Start of Data for the task

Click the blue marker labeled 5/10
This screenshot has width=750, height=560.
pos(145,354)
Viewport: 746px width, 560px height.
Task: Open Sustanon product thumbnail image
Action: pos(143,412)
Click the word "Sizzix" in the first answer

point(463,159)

End of Data for the task

=== Aim of the task ===
All entries are to be output exactly as they stand.

=== Response area ===
Click the blue marker labeled 5/10
This screenshot has width=750, height=560.
pos(145,354)
Viewport: 746px width, 560px height.
Task: Open Sustanon product thumbnail image
Action: pos(143,412)
Click the word "Sizzix" in the first answer

point(463,159)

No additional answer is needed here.